Social identity has been explored in earnest ever since the Second World War in an attempt to understand how it was possible for ordinary people to commit, or at least to allow, genocidal horrors. Much of this work has suggested, such as the Milgram experiments on obedience, that if you dial up the social you dial down the thinking individual. Henri Tajfel’s minimal group experiments divided boys into two arbitrary groups (each group was affiliated with a painter they had never heard of) and showed how quickly they started to discriminate against boys in the other group to their own. All it took was the creation of a meaningless boundary to create an ingroup, an outgroup, and the conditions for favoritism and conflict. But this important insight, explored in many other contexts over the decades, has led to a partial understanding of social identity and to unfortunate misinterpretations. Phrases like the bystander effect, diminution of responsibility, groupthink, herd- or mob-mentality, and so on have encouraged the thought that as we become parts of groups we lose our minds and become highly malleable toward irrational or regrettable actions.

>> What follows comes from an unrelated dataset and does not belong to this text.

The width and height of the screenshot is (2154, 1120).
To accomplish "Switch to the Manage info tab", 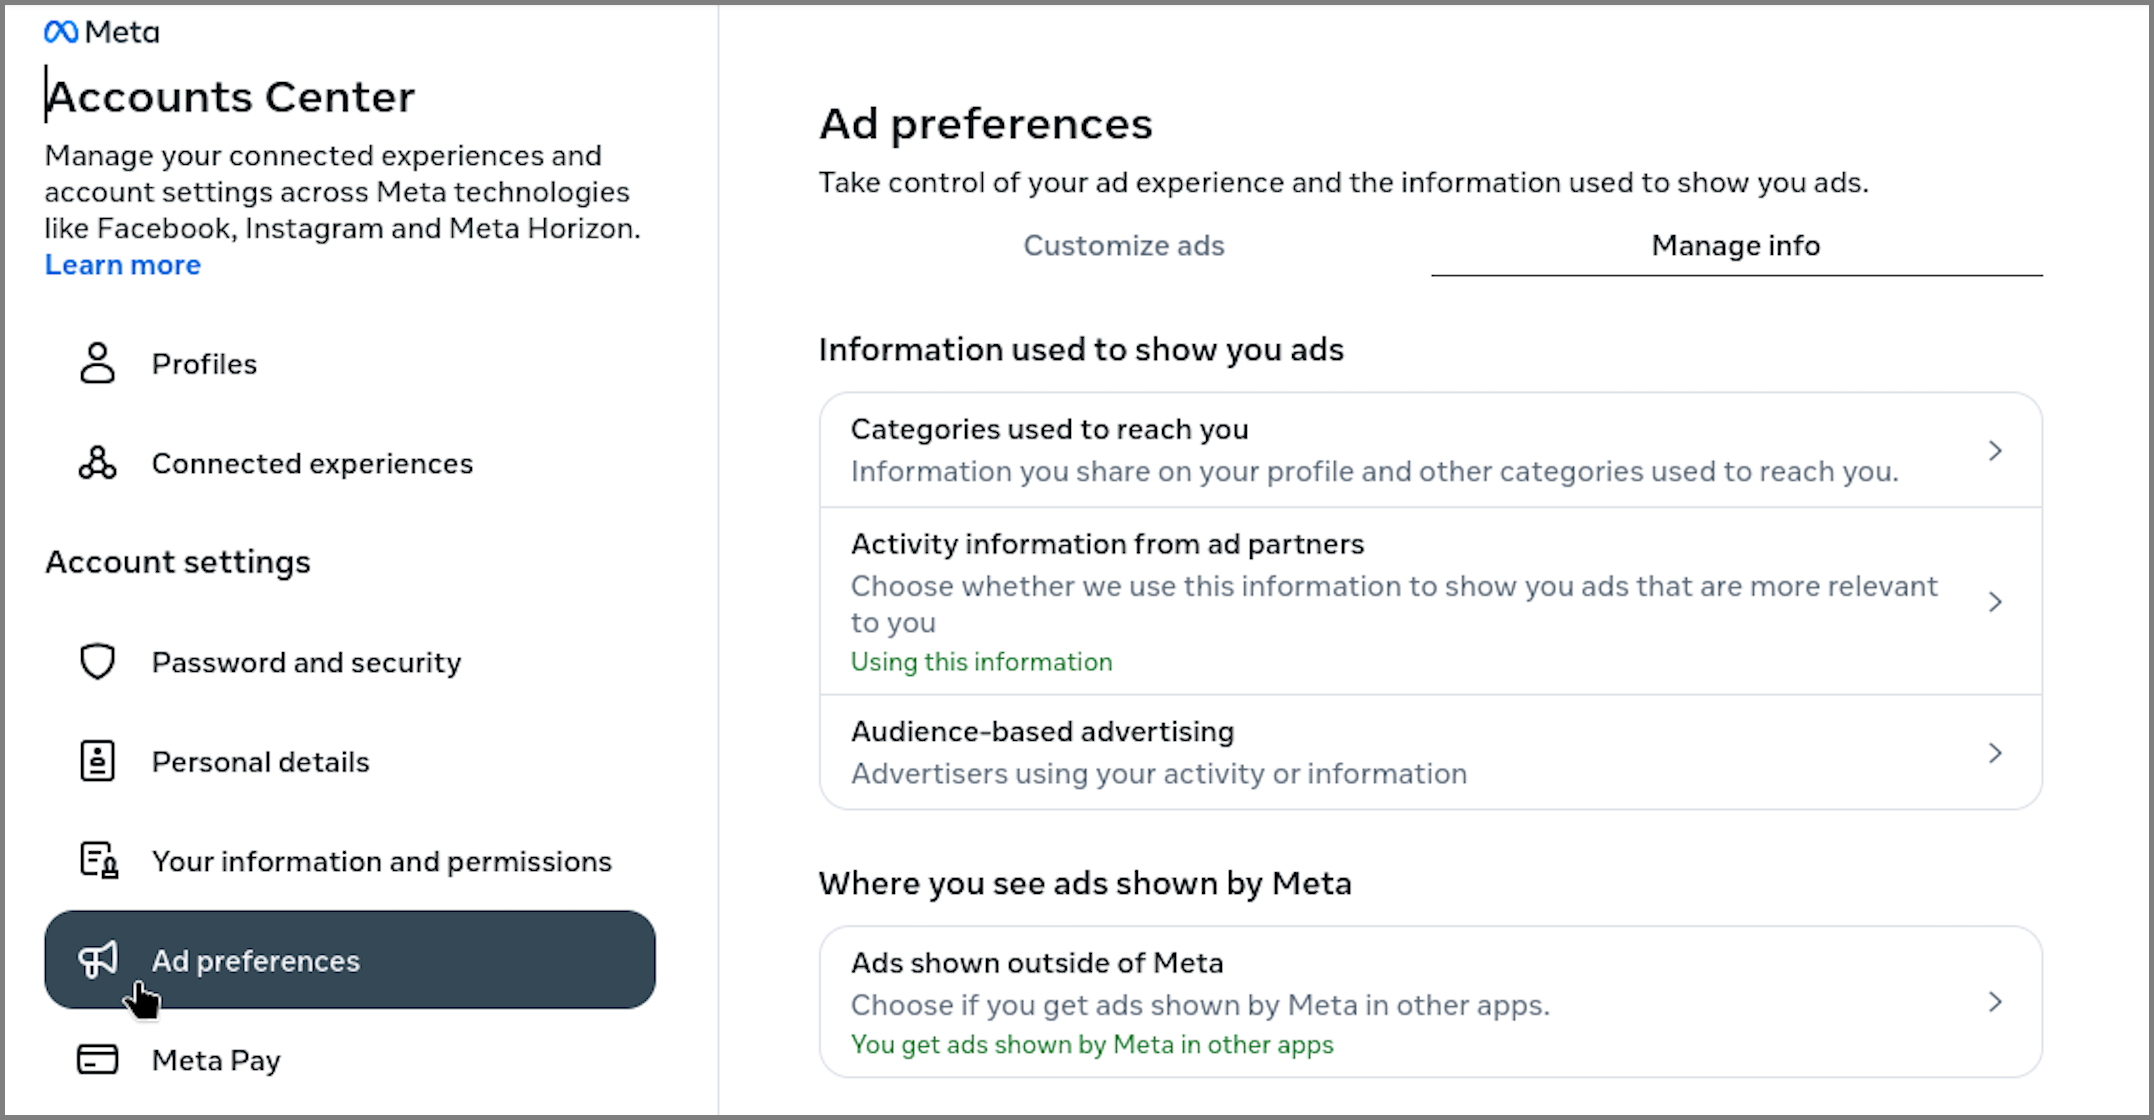I will click(1736, 245).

But this view gets it backwards to some extent. To introduce the social is not to add distortion to otherwise clear thinking. For good and for ill, our social identities are minded not mindless. Two social psychologists Steve Reicher and Mark Levine looked at when British football fans were willing to help an injured fan of the opposing team. They found that if the subjects thought in terms of being fans of Manchester United they would not be inclined to help a Liverpool fan, but if they were put in the category of football fans generally they would stop and help. Contrary to the typical thought of fans being prone to acting as mindless thugs, they are highly minded depending on which group they see themselves as belonging to.

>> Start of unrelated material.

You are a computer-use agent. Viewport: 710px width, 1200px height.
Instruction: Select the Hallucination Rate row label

The important point here is that social identities can change, and as they do the logic of who is seen as "one of us" changes too. My sense of myself as a father, a publisher, a Londoner, a manager or as someone with Arabic heritage and family shapes the decision space around what it is rational for me to think and do quite profoundly. My allegiances, self-esteem, prejudices, willingness to be led or influenced, sense of fairness, sense of solidarity, biases about "people like me," all are to an extent shaped by the collective self that is salient to me at the time. This is not to deny my individuality, it is to recognise how it is irreducibly expressed through a social lens, and that my social identity changes the way it makes sense for me to engage with the world.

This matters because when we see ourselves purely as rational, individual actors we miss the fact that the social is not just providing the context in which we act. It is deeply constitutive of who we are. But if we to turn to the collective view and merely see irrational action, whether "mad" rioters, "crazy" extremists, or "evil" people who have different ideological commitments to our own, we are condemned to judging others without any chance of comprehending them. A better understanding of our truly social identities would equip us not only with the tools to understand better those who we might ordinarily dismiss as irrational, but also to help us better understand our ultra-social selves.